Instacart will lay off its only unionized workers as part of a plan to destroy nearly 1,900 employees parked in supermarkets across the country.
The grocery delivery company employs several thousand shoppers who send grocery orders to stores to pick them up or deliver them. Unlike the nearly 500,000 independent contractors who collect items from various locations and deliver them to customers.
Instacart revealed plans this week to lay off some 1,877 shoppers in the store as part of a change in the way grocery retailers use their services. The company claims that the affected employees work in stores that will begin using their own employees to fulfill collection orders placed through Instacart.
Among them are 10 shoppers at a Mariano grocery store in Skokie, Illinois, who became the only Instacart employees to join a union last year.

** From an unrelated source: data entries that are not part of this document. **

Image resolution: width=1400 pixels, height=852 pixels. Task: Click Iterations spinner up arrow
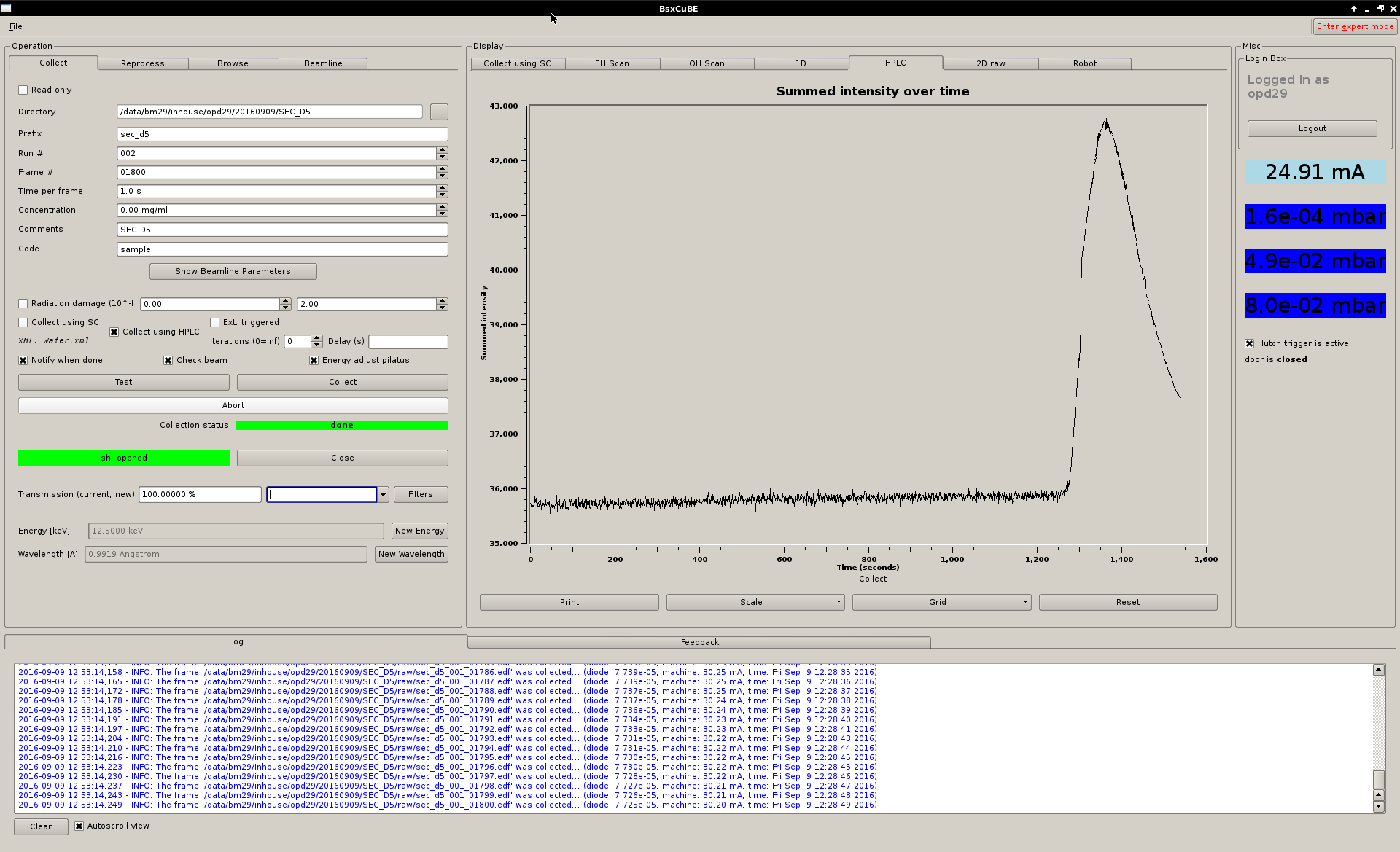coord(316,338)
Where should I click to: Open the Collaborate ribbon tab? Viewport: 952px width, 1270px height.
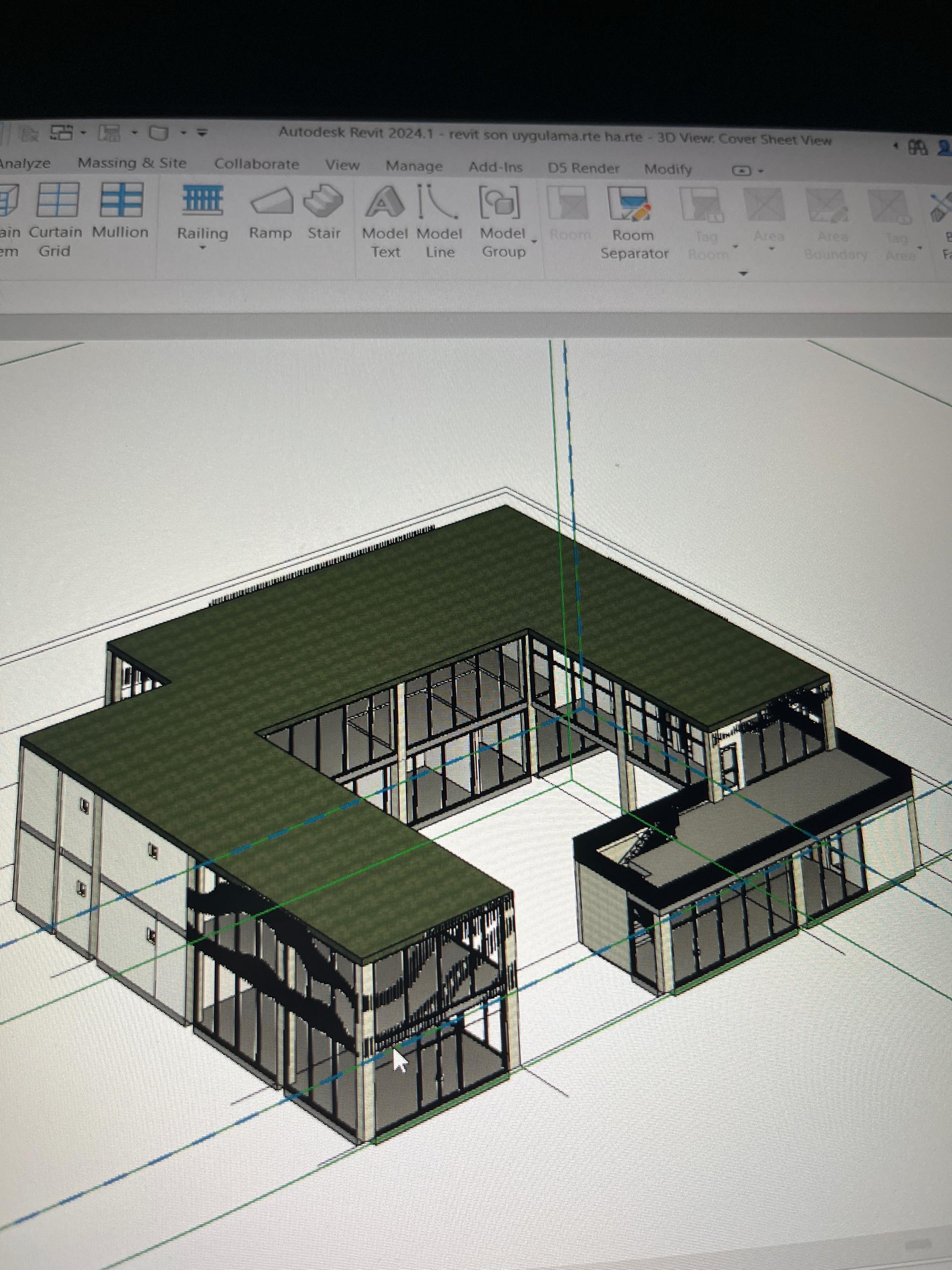pos(256,164)
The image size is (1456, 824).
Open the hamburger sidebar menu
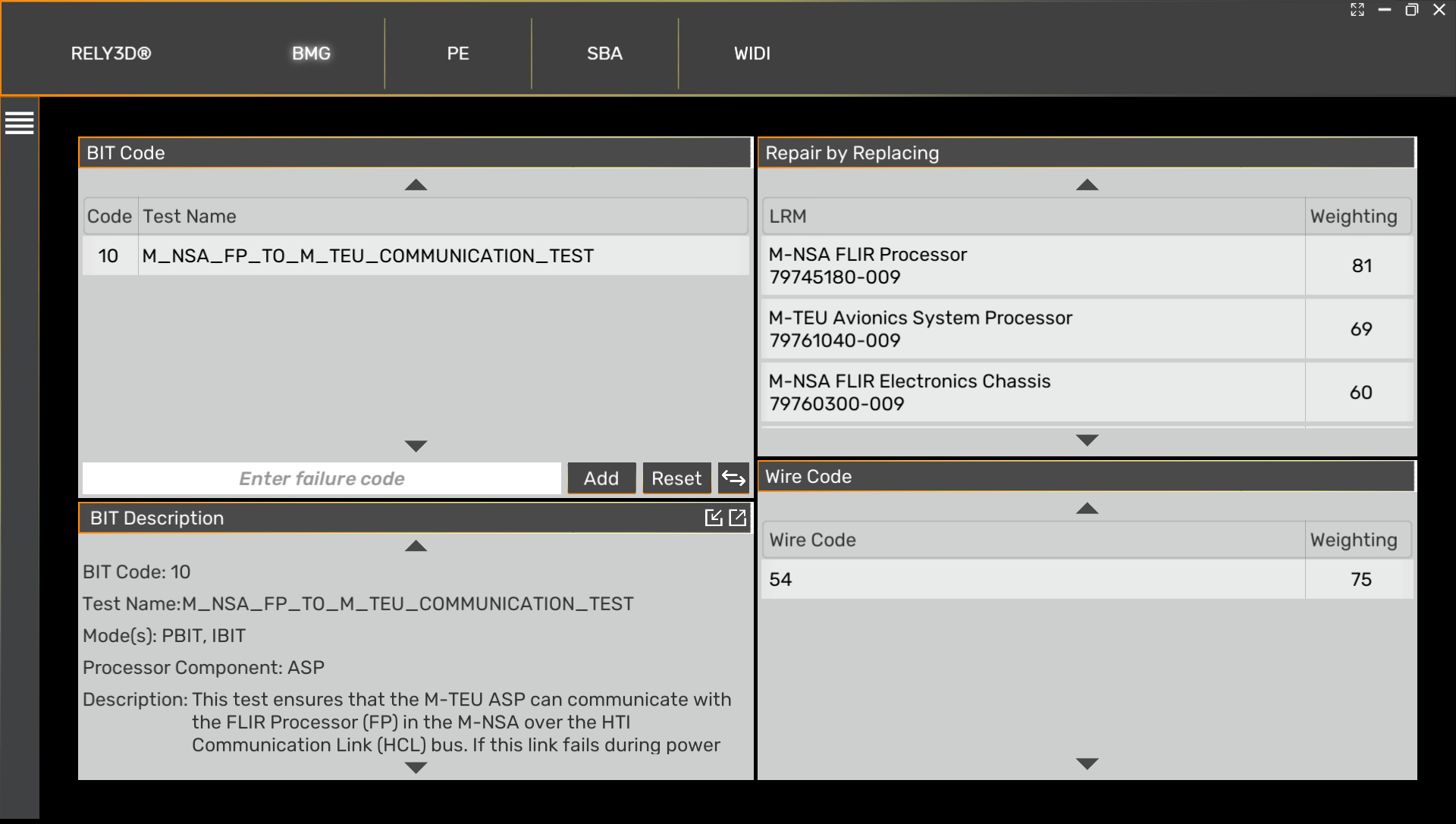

Instacart says the cuts have nothing to do with the fact that workers are unionized. But the move outraged the United Food and Commercial Workers Union, which represents Mariano’s employees and has pushed for stronger protection for grocery store workers during the COVID pandemic. -19.
“Instacart firing the company’s only unionized workers and destroying the jobs of nearly 2,000 front-line workers in the midst of this public health crisis is simply wrong,” said Marc Perrone, the union’s international president. in a statement.
Mariano’s store is one of the properties of supermarket giant Kroger, where some 366 Instacart shoppers will be cut as early as mid-March, according to a letter Tuesday sent to Instacart lawyers at the UFCW.
The San Francisco-based start-up, which is reportedly preparing to go public this year, said the layoffs resulted from retailers’ decisions to fulfill orders with their own workers instead of Instacart .
But it’s also “significantly more expensive based on cost per delivery” for Instacart to use in-store shoppers in certain locations compared to full-service contractors, who can fulfill orders and deliver them instead of picking up items to workers. the store, said attorney Joseph Santucci in his letter to the union.
Instacart says it will transfer laid-off shoppers to other stores where it has open positions or try to help them get hired by the retailer that runs its current store. Those who cut back will receive compensation benefits ranging from $ 250 to $ 750, according to experience, Santucci wrote.
“We know this is an incredibly challenging time for many as we go through the COVID-19 crisis, and we are doing everything we can to help shoppers shop through this transition,” Instacart said in a communiqué.